John O’Brennan (10 January, 2011)
It is somewhat perplexing for many Irish citizens when they find that individuals elected to political office very recently decide to jump ship, once a seemingly better career opportunity presents itself. It is only 18 months since the elections to the European Parliament took place in July 2009. The Parliament’s mandate is for five years, therefore one might expect elected members to commit to office for that period. Rather, we find quite a number of MEPs quite unsettled by the prospect of an Irish General Election and itching to move back to pastures domestic. Alan Kelly of Labour has already declared for Tipperary North whilst Mairead McGuiness is established as a high profile candidate for the Presidency. Sean Kelly is reported to be mulling on standing for Fine Gael in Kerry South. Poor Pat ‘the Cope’ Gallagher doesn’t seem to know whether he is coming or going, so many times has he shifted or been asked to shift, on Fianna Fáil’s behalf, between Dublin and Brussels/Strasbourg. He finally said ‘enough is enough’ in refusing to stand in the recent Donegal South East by-election.
Now before respondents get ready to jump in with comments like ‘the European Parliament is an unimportant backwater’ let me point out the central paradox in all this. The EP is the one European Union institution which has emphatically increased its power and influence over the last three decades. The most striking indication of this came in the autumn of 2010 when David Cameron and other EU heads of government had to swallow their anger and negotiate with Parliament on an increase to the EU budget. The new budgetary powers of the EP derive from the Lisbon Treaty, the latest constitutional change to improve the power and standing of the Parliament. The European Parliament is now a serious player in almost all aspects of policy-making within the EU. Thus, the question arises: why do Irish politicians continue to treat the European Parliament with such contempt? Why do they bail out at a moment’s opportunity?
There is an important question of legitimacy here. If, as seems almost certain, Alan Kelly is elected to the next Oireachtas for Tipperary North, his seat in the European Parliament will be taken by a nominated substitute – an unelected individual – for the duration of the EP’s five year term. There is no provision for a by-election or anything that might legitimize the transfer of the seat. Thus the individual who will succeed Alan Kelly as MEP for Ireland South will have to contend with the reality of having been appointed to office rather than elected. That poses a significant legitimacy problem in a context where Irish citizens already seriously question our membership of the EU. And it poses just as difficult a challenge for Kelly’s successor who will have to contend with the charge of ‘illegitimacy’ during his/her tenure in office. This is unfair both to that individual and, needless to say to the electors of Munster South.

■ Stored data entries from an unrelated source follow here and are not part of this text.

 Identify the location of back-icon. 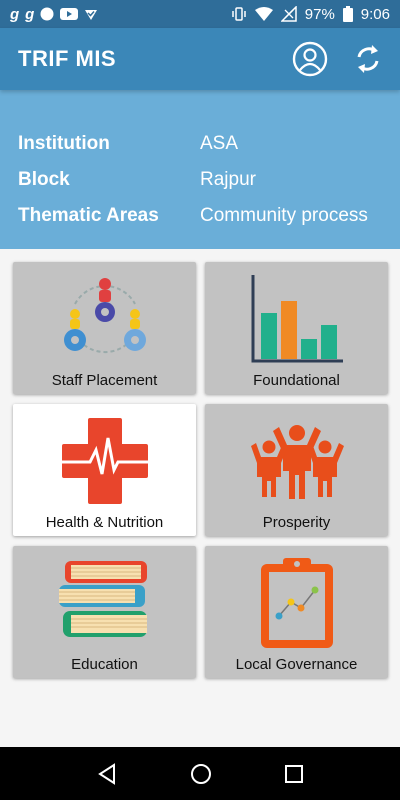
(107, 774).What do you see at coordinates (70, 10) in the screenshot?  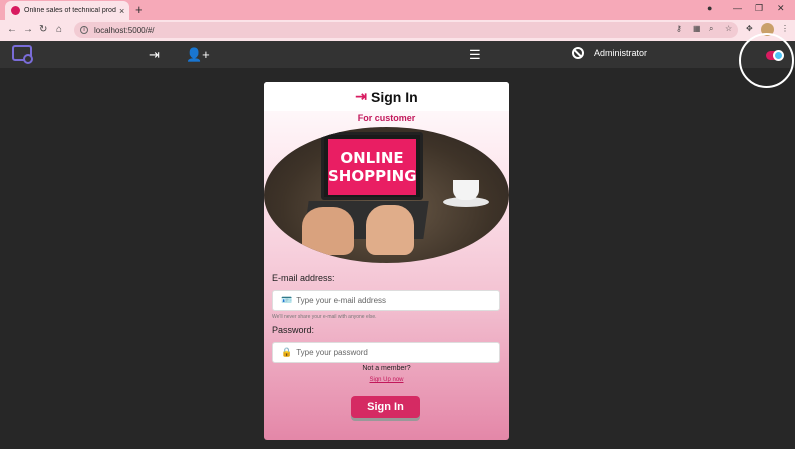 I see `tab-title: Online sales of technical products` at bounding box center [70, 10].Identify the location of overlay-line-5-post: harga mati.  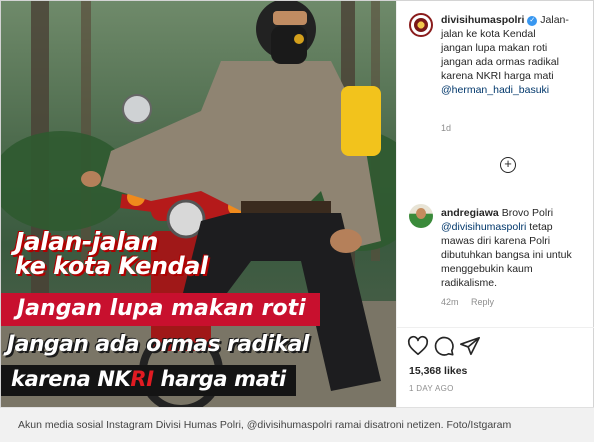
(220, 379).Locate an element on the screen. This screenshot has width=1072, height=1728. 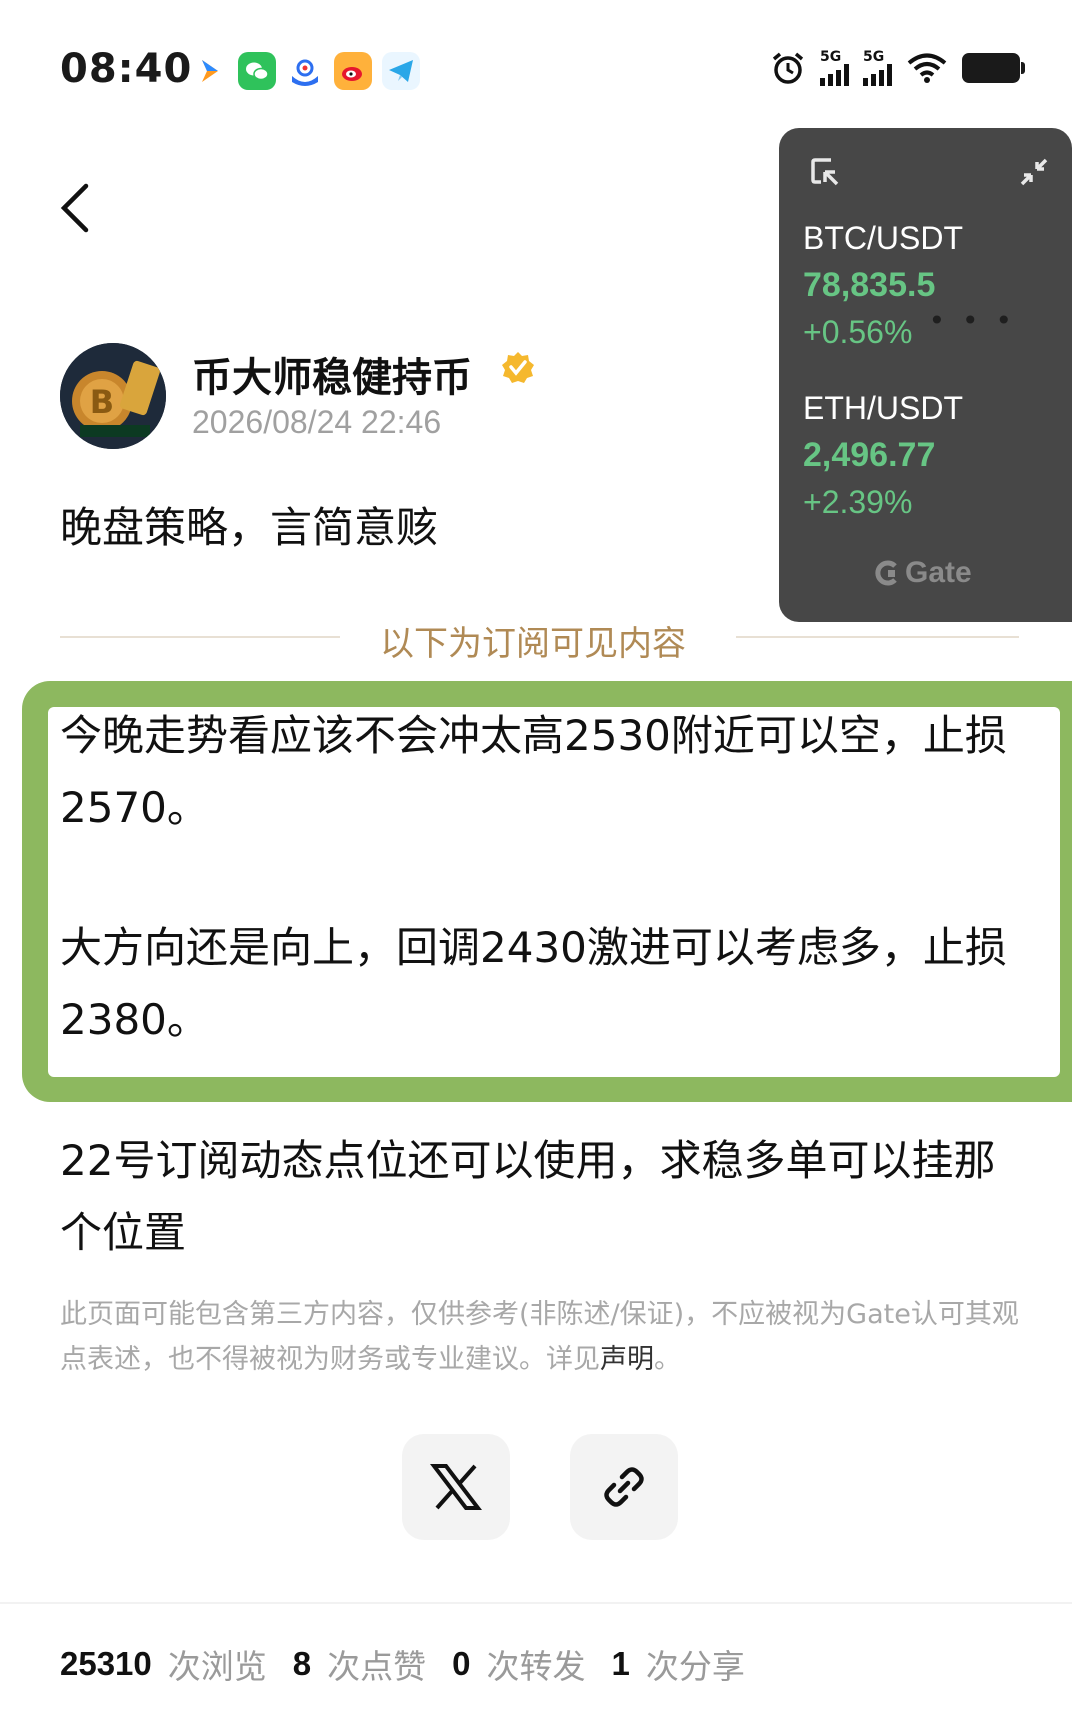
views-count: 25310 is located at coordinates (106, 1664).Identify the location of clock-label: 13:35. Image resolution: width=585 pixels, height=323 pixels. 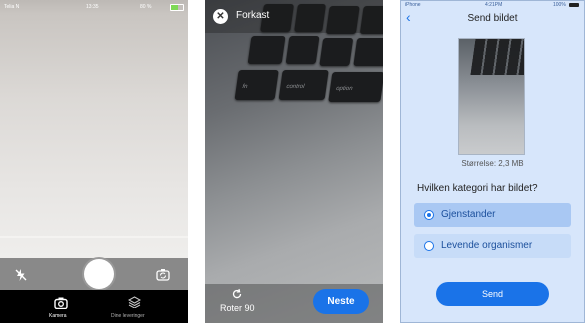
(92, 7). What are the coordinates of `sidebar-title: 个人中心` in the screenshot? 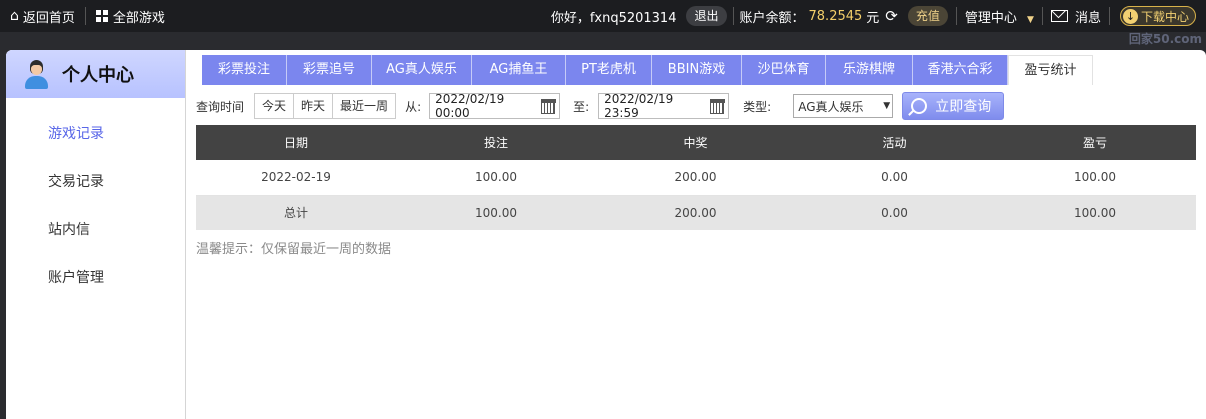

Is it too much to expect of our political representatives that when they stand for office they do so on the basis of honesty, of sincerely committing to fulfilling their terms of office? At the very least we need to change the electoral system for European Parliament elections in Ireland so that the candidate who comes second in the election gets the chance to serve his/her constituency (note: across the EU there are different models in existence for replacing elected members who resign office). That may well mean that the political party which won the seat has to sacrifice it in order to get their man or woman into the Oireachtas. For the citizen, however, this would constitute a much more satisfactory outcome than one which sees an unelected individual sitting in the European Parliament on their behalf.